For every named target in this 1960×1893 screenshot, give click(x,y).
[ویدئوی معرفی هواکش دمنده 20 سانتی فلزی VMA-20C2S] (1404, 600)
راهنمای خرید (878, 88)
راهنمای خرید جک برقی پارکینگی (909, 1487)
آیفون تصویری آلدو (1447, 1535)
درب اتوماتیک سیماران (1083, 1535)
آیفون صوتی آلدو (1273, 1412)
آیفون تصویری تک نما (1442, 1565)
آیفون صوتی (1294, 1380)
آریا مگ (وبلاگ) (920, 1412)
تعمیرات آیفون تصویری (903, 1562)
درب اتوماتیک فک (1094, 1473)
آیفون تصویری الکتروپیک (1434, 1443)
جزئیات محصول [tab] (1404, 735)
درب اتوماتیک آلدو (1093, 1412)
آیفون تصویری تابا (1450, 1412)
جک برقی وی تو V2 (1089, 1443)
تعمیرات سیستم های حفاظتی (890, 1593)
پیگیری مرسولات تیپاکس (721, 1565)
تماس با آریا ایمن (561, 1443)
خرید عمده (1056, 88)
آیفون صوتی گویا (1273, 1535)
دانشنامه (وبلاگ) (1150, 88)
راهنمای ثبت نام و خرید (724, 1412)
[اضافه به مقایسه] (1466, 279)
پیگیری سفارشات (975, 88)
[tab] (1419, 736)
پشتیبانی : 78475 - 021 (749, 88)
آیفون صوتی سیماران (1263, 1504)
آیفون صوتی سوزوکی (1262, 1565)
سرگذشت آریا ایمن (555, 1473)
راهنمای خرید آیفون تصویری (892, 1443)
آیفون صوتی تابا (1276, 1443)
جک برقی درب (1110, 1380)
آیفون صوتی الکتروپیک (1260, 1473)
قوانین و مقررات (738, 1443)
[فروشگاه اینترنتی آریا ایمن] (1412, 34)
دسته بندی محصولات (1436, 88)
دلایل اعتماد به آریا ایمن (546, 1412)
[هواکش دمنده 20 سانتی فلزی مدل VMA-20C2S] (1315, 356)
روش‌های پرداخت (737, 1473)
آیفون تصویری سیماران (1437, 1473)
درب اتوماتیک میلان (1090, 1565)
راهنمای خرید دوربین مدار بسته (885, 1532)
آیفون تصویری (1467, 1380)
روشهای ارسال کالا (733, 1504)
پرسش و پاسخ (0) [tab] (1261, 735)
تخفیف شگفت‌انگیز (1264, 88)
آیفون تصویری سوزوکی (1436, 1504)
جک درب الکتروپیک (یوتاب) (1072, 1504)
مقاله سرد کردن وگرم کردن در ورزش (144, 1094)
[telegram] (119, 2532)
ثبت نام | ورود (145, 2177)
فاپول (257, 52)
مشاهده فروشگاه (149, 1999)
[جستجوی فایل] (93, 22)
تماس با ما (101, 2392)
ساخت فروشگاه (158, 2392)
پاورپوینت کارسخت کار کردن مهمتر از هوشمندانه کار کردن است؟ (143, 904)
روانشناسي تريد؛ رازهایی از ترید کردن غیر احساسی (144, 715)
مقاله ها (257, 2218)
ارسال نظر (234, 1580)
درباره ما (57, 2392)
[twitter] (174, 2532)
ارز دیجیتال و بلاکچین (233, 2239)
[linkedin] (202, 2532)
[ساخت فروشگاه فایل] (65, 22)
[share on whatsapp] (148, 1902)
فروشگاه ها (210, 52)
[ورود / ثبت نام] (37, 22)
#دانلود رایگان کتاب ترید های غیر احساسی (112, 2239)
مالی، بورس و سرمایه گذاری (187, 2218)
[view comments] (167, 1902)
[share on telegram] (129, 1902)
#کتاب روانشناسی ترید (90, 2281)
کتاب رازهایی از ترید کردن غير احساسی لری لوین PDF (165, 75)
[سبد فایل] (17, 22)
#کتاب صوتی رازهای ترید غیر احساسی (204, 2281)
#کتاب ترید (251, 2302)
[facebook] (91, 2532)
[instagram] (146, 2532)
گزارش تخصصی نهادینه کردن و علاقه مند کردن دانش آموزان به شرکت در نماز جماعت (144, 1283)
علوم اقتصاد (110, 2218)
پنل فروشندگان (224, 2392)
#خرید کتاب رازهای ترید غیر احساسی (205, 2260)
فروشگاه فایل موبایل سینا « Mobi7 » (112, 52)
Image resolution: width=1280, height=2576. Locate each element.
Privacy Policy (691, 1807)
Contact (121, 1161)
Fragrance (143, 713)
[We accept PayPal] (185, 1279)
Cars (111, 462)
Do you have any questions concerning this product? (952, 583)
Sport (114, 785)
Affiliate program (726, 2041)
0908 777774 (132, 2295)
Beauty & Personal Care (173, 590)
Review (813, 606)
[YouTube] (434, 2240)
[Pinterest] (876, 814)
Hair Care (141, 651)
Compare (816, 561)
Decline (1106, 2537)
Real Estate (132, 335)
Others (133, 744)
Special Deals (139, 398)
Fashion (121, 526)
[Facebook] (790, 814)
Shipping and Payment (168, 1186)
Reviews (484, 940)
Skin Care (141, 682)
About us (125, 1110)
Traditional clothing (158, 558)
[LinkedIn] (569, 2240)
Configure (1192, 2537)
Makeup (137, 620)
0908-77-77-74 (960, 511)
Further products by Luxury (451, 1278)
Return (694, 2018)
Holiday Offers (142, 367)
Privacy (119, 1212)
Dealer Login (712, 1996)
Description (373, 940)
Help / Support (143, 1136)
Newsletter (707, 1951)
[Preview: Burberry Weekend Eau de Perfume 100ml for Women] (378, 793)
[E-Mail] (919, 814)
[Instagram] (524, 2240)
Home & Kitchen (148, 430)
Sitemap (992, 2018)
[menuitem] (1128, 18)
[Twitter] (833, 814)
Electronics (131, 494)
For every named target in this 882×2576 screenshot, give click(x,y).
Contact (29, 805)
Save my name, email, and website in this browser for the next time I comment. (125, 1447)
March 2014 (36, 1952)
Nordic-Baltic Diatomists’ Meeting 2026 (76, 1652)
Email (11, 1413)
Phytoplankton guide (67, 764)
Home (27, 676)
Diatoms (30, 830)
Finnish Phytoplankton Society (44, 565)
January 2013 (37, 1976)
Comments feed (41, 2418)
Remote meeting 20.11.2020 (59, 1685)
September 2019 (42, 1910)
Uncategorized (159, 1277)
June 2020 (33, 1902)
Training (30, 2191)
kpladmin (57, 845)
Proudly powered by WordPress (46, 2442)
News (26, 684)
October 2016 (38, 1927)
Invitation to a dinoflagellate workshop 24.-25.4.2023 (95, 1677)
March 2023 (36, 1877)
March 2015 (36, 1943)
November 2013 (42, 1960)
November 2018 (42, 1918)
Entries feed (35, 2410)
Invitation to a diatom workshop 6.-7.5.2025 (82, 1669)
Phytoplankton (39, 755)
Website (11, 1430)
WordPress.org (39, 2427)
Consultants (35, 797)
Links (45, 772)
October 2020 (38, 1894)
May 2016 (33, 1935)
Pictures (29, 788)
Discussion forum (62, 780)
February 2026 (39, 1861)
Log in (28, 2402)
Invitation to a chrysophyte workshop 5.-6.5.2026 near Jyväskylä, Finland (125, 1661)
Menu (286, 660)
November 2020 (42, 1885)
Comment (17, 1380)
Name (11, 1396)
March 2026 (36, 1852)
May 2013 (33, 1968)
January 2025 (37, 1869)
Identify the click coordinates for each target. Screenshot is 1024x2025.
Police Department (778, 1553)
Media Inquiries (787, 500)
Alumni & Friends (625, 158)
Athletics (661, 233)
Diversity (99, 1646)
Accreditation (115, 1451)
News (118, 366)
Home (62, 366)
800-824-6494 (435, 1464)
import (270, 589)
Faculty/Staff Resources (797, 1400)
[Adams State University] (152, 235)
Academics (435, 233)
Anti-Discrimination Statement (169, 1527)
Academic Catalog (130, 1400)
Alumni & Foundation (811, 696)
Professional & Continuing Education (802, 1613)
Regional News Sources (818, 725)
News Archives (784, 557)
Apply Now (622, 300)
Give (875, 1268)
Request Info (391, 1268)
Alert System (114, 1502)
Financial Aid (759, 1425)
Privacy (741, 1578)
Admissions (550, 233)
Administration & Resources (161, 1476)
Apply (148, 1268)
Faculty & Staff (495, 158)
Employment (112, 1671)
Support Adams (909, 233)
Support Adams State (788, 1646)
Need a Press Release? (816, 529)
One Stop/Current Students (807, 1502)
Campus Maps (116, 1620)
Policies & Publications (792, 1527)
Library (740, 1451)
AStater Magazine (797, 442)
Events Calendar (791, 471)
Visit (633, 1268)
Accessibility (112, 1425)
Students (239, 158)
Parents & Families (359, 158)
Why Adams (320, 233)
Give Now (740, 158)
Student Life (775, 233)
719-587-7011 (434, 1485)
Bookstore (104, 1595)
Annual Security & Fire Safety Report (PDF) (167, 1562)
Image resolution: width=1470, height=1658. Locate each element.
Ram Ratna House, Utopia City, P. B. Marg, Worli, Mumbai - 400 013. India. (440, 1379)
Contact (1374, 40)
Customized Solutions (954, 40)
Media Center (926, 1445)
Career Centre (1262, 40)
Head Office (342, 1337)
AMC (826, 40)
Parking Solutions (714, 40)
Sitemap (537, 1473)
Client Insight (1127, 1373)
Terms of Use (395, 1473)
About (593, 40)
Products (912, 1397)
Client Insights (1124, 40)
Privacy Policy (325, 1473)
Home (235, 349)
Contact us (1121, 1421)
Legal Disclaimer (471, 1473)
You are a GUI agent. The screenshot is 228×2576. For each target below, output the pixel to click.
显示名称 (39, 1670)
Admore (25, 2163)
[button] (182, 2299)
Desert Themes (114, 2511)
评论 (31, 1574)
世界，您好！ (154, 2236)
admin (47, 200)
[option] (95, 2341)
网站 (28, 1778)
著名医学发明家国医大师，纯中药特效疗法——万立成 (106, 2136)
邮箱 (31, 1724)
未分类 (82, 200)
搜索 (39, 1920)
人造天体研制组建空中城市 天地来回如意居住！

§ WHAT IS NEEDED
Reproduce word for word the material above, starting with the line that has "Help / Support (143, 1136)" and stopping after the line that has "Finnish Phytoplankton Society (44, 565)".

§ SOLUTION TO THE PROBLEM
Help / Support (143, 1136)
Newsletter (707, 1951)
[Preview: Burberry Weekend Eau de Perfume 100ml for Women] (378, 793)
[E-Mail] (919, 814)
[Instagram] (524, 2240)
Home & Kitchen (148, 430)
Sitemap (992, 2018)
[menuitem] (1128, 18)
[Twitter] (833, 814)
Electronics (131, 494)
For every named target in this 882×2576 screenshot, give click(x,y).
Contact (29, 805)
Save my name, email, and website in this browser for the next time I comment. (125, 1447)
March 2014 (36, 1952)
Nordic-Baltic Diatomists’ Meeting 2026 (76, 1652)
Email (11, 1413)
Phytoplankton guide (67, 764)
Home (27, 676)
Diatoms (30, 830)
Finnish Phytoplankton Society (44, 565)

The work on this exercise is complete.